I've been going through some of Sara's notebooks... the French made, spiral bound kind with multiple sections of grid paper, each a different lovely soft pastel. I can't tell you all how guilty it makes me feel to read some of it. To read how lonely Sara was, and how guilty she felt at accepting gifts and money from me, directly or otherwise.
It's a stupid practice to go through these. Sara can no longer defend or accuse me properly, or explain. Feelings once recorded as vents become red hot skewers in the eyes of the surviving. Unfixed personal habits which seemed so important at one point may have at the end been meaningless.
And I would let these all go, but I must admit, the red hot accusations contained in between shopping lists of beads and seeds are becoming precious to me for their palpability, their immediacy so mush so that I can almost reach out and touch "us" as we were before she was ill, the pain seems as real as the ring I carry around my neck into which Sara stamped "True Love."
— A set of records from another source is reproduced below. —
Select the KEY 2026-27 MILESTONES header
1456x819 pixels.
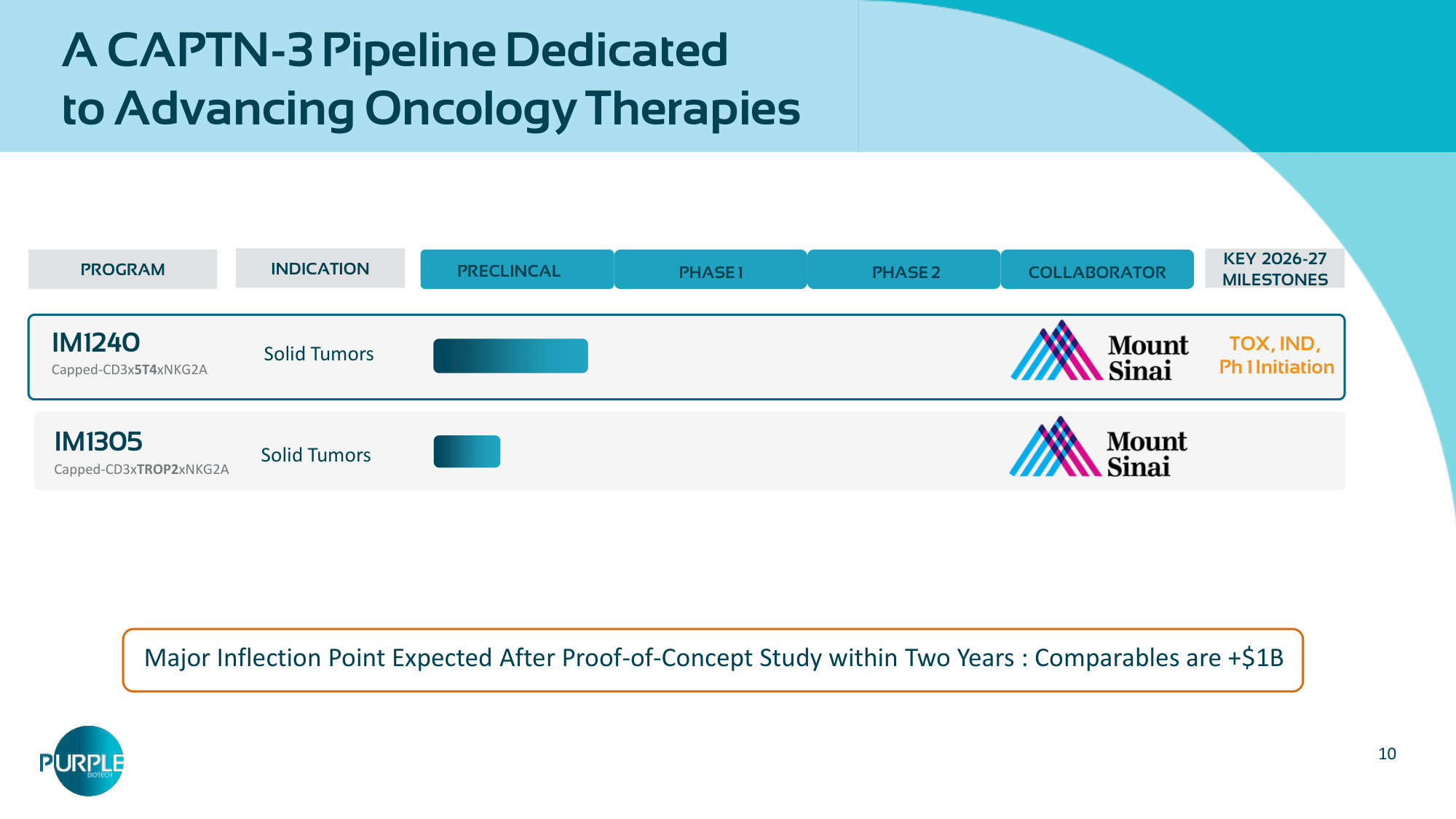click(x=1275, y=269)
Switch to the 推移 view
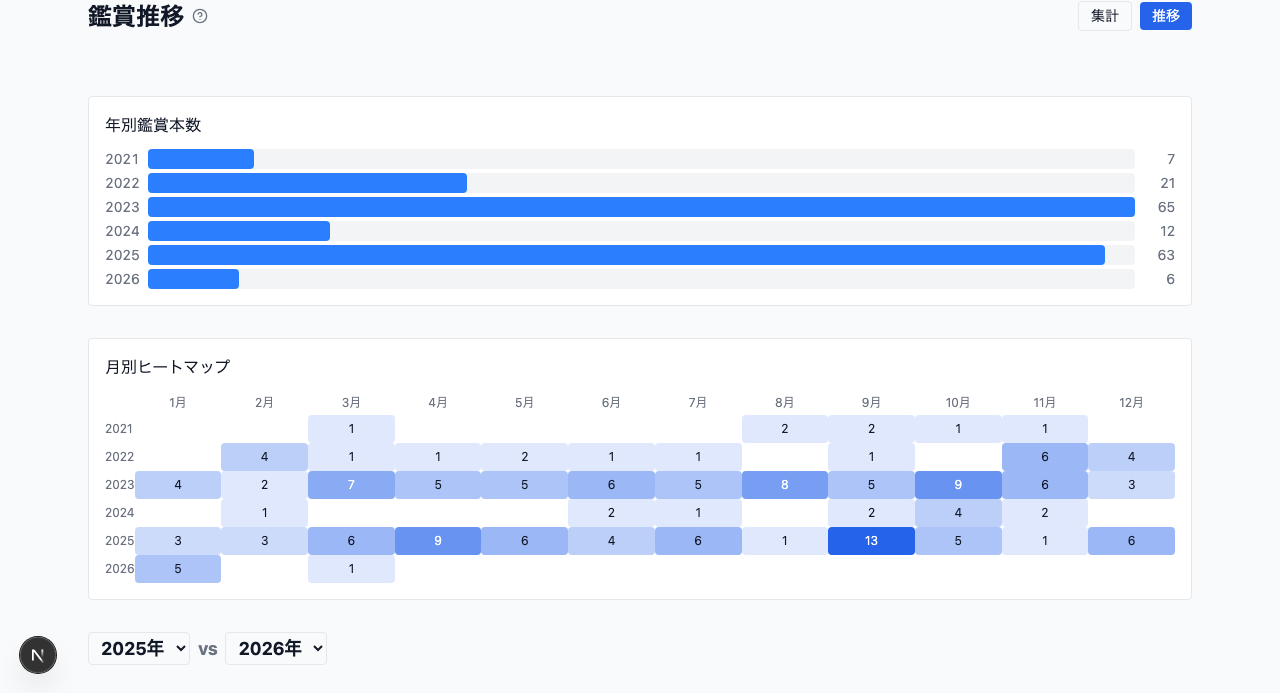The image size is (1280, 693). [x=1165, y=16]
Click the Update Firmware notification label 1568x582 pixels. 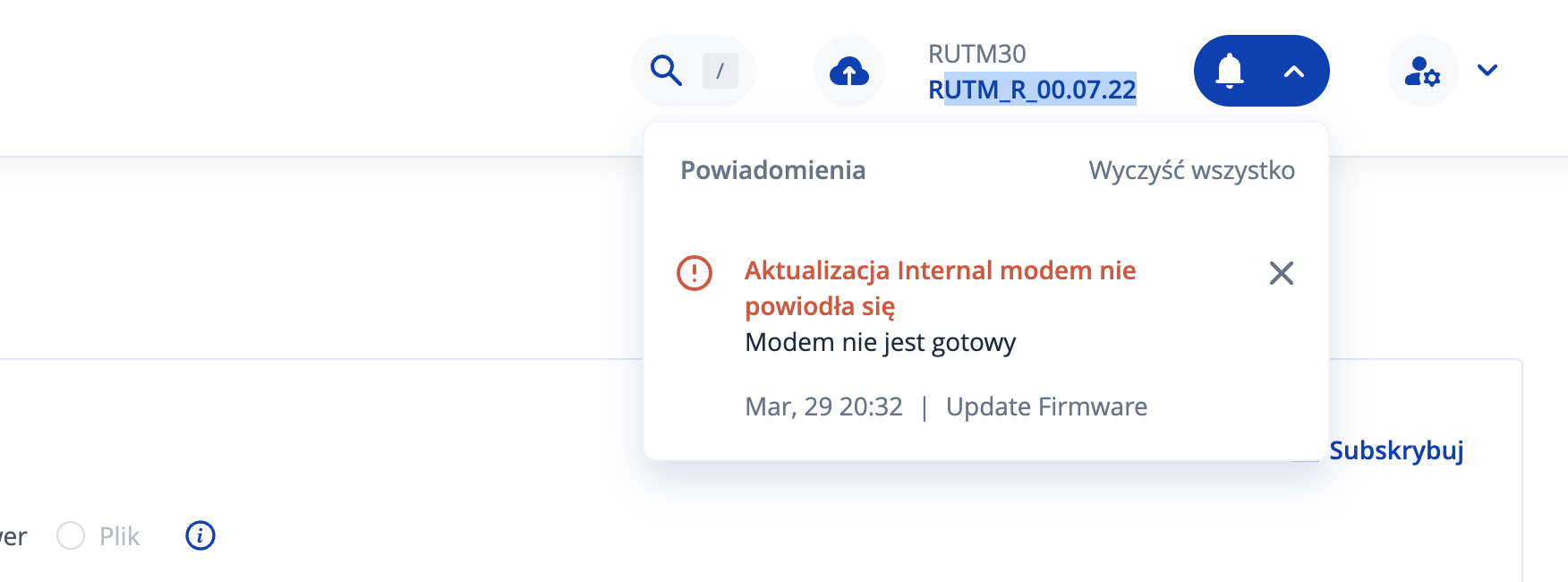tap(1046, 407)
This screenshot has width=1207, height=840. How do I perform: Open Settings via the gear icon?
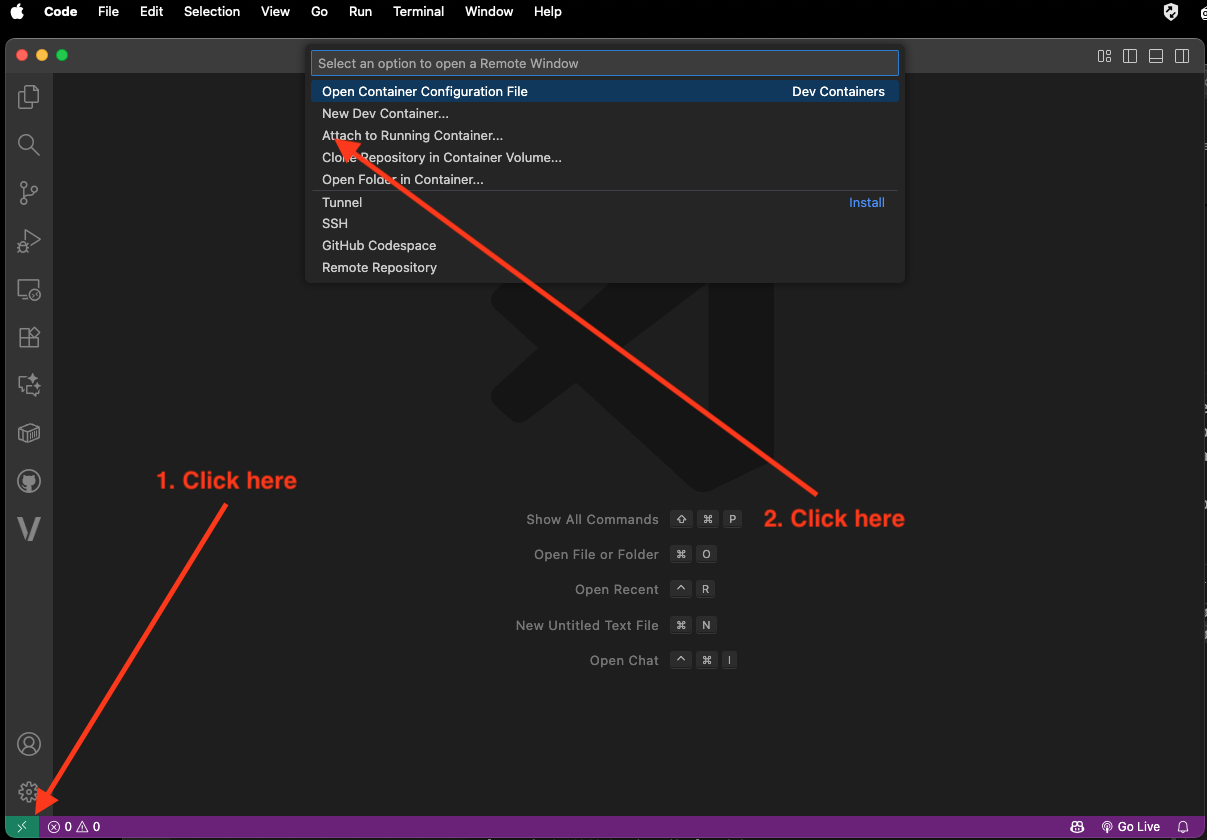(x=28, y=792)
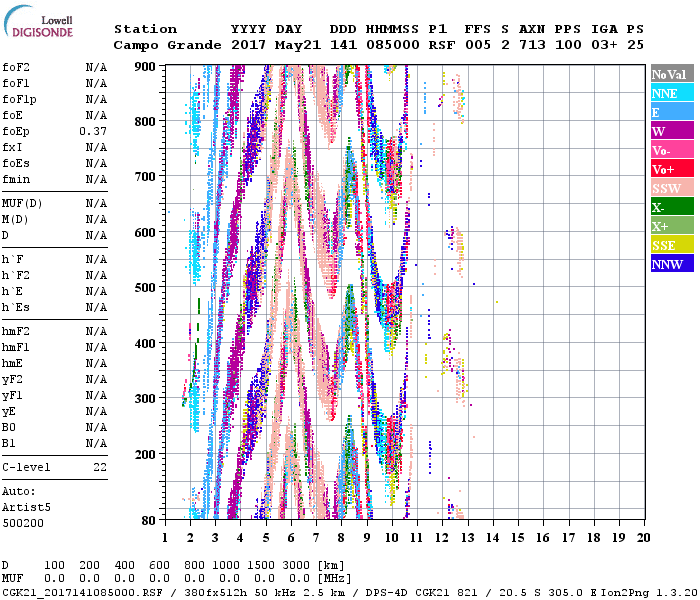Click the X- dark green legend entry

click(671, 208)
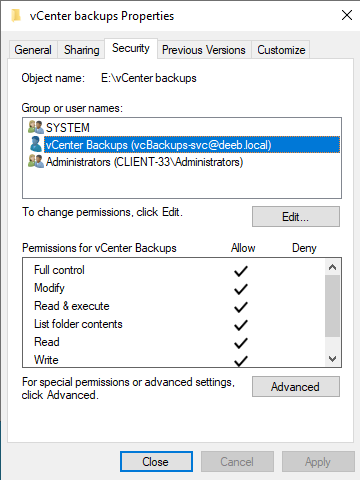
Task: Select SYSTEM in group list
Action: 68,127
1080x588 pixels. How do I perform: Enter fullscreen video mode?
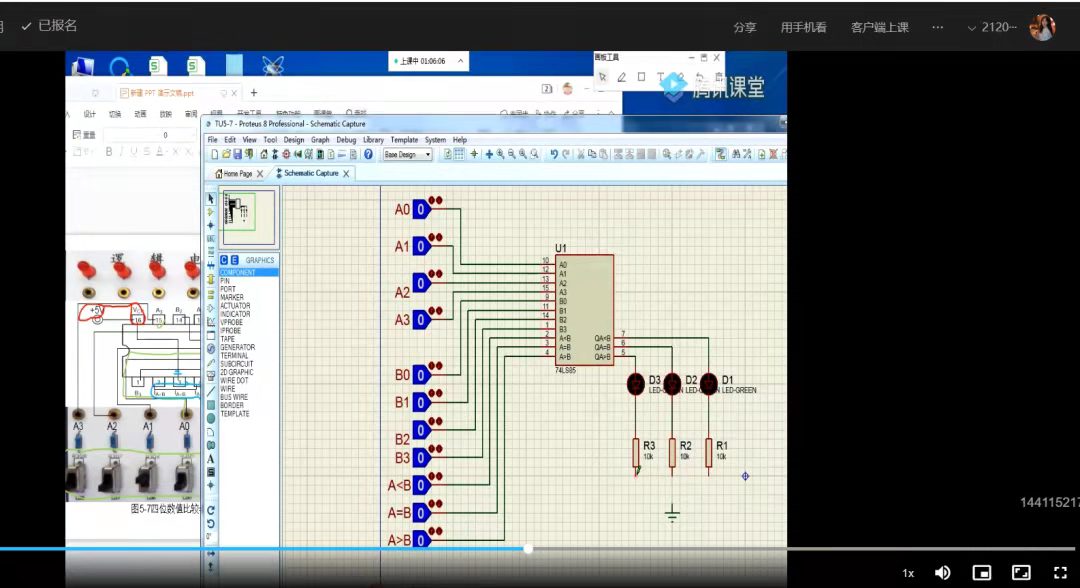coord(1060,573)
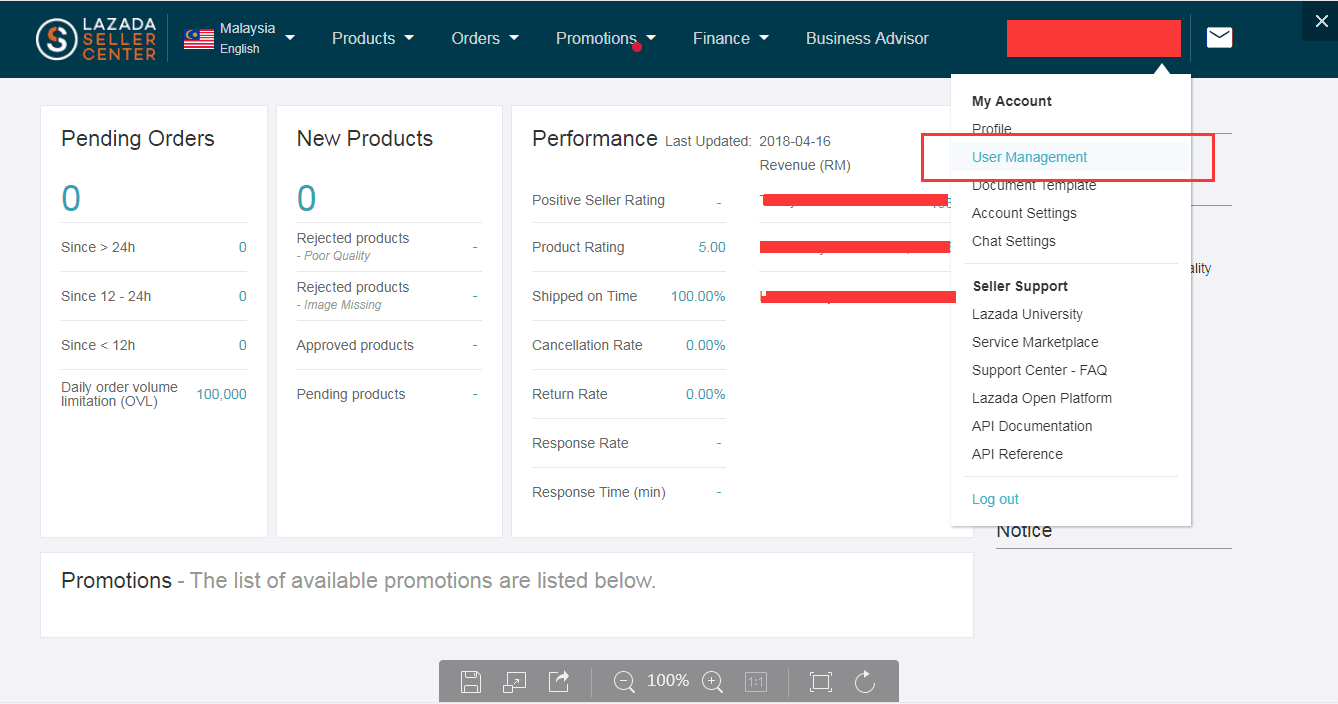Open the Business Advisor page
The image size is (1338, 704).
pyautogui.click(x=867, y=38)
So, to her readers and her fans, this is another reason why I didn't want to share my greif, becuase I didn't want to share my guilt, the huge gulf I left between the comfort I gave Sara and the love and affection she needed. So please, do not wish me well, do not wish me to go on, or tell me to get over her. This will not help me. Instead, pray to Sara to forgive me that if I should see her again in some other life, she be not angry or spurn me but believe me when I say I did the best I knew how at the time, and will forever believe that I did far less than she deserved.